The tasks —
[A] In the Julia thread, which function does test1 use?
[B] Copy out the passage of the Julia thread that begins with the words containing "There is no check to test if a is" and ends with "throw an exception.".

Reading text —
***

I’m not sure whether test1, which uses llvm.assume, compiles to better code, though. For some reason there’s an atomic load, which seems suboptimal. Why is that? EDIT: actually, the atomic load seems to be part of isassigned? It’s a bit disappointing that the isassigned call isn’t optimized away, actually?

3 Likes

Is there really a concept of “absent values” in Julia?

Reading up on undef in Vector{T}(undef, n), it does not say that the elements are absent, it just says that the vector is not initialized (Arrays · The Julia Language). This aligns with my naive interpretation from experience in other languages.

For example

julia> a = Vector{Float64}(undef, 2)
2-element Vector{Float64}:
 1.141496569762e-311
 1.14149656977e-311

julia> a[1]
1.141496569762e-311

Here there is no check to test if a[1] is absent.

Also, that a vector of type Vector{Int} lives on the heap does not mean it can be “absent”. See for example

julia> f(a::Vector{Int}) = @inbounds a[1]
f (generic function with 1 method)

julia> a = [1]
1-element Vector{Int64}:
 1

julia> @code_llvm f(a)
;  @ REPL[19]:1 within `f`
; Function Attrs: uwtable
define i64 @julia_f_464({}* noundef nonnull align 16 dereferenceable(40) %0) #0 {
top:
; ┌ @ essentials.jl:13 within `getindex`
   %1 = bitcast {}* %0 to i64**
   %2 = load i64*, i64** %1, align 8
   %3 = load i64, i64* %2, align 8
; └
  ret i64 %3
}

There is no check to test if a is undefined or absent.

So, I still feel that the type Vector{Vector{Int}} is confusing. It more like Vector{Union{Vector{Int}, null}} (with the addition that accessing a null trows an error). And, since Julia cannot be sure that an element in a vector of type Vector{Vector{Int}} has type Vector{Int}, it uses runtime checks whenever an element is accessed.

I think it would be more natural to have the invariant that an element in a vector of type Vector{Vector{Int}} is always a Vector{Int} (banning construction like Vector{Vector{Int}}(undef, 2)). And also to guarantee that accessing an element in the vector will never throw an exception.

***

Target position records:
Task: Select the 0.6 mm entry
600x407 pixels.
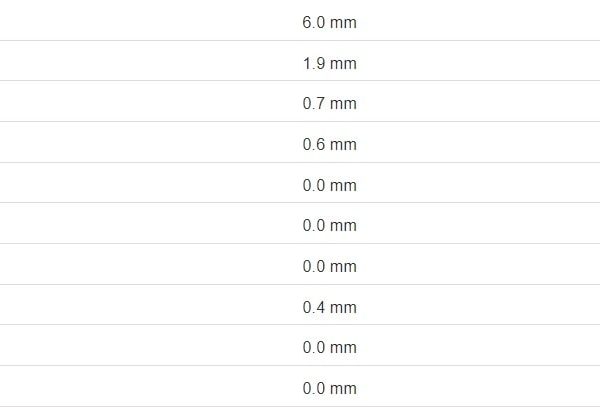Action: point(329,145)
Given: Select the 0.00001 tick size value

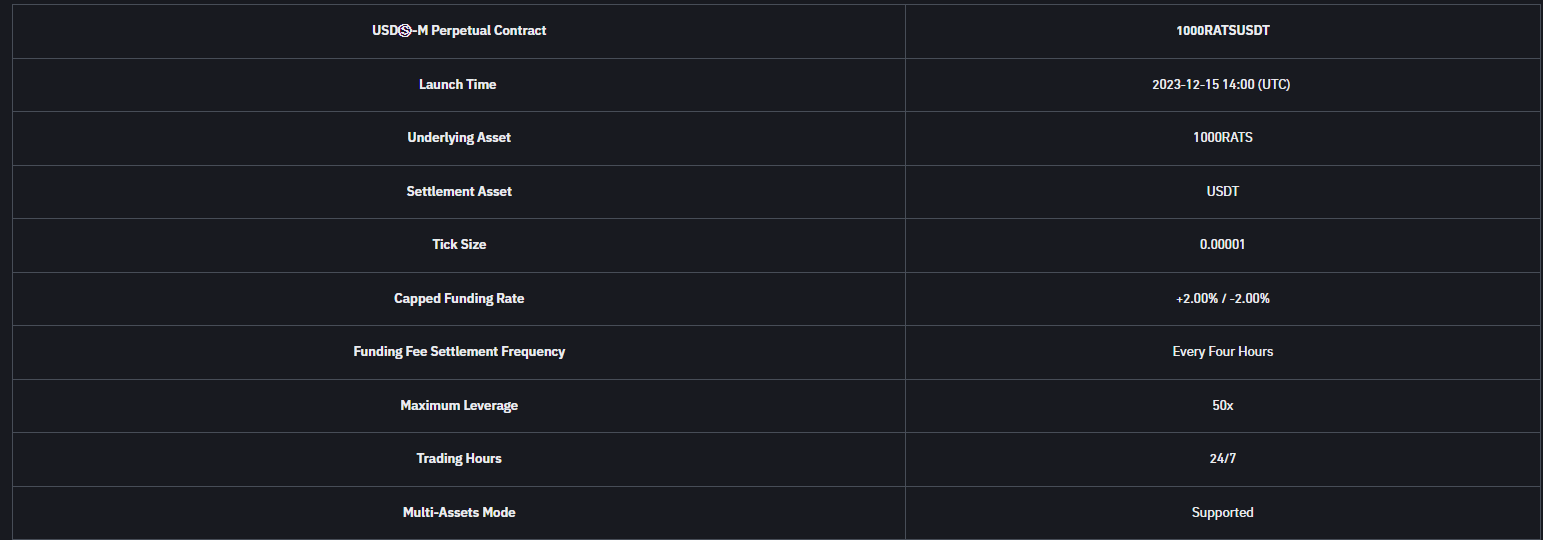Looking at the screenshot, I should (1222, 244).
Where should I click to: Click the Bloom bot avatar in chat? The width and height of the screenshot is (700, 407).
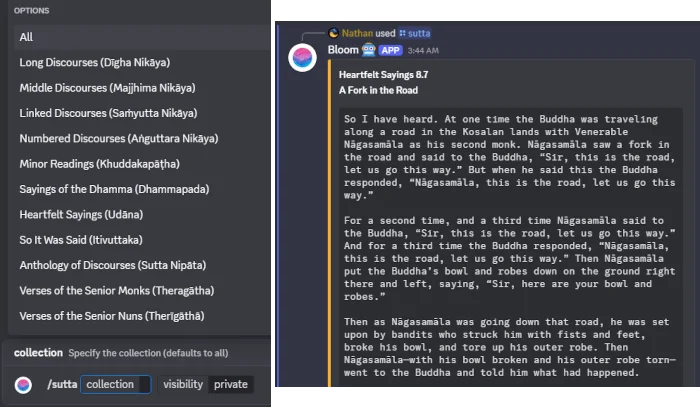pos(302,58)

***

Written answers —
[A] llvm.assume

[B]
There is no check to test if a is undefined or absent.

So, I still feel that the type Vector{Vector{Int}} is confusing. It more like Vector{Union{Vector{Int}, null}} (with the addition that accessing a null trows an error). And, since Julia cannot be sure that an element in a vector of type Vector{Vector{Int}} has type Vector{Int}, it uses runtime checks whenever an element is accessed.

I think it would be more natural to have the invariant that an element in a vector of type Vector{Vector{Int}} is always a Vector{Int} (banning construction like Vector{Vector{Int}}(undef, 2)). And also to guarantee that accessing an element in the vector will never throw an exception.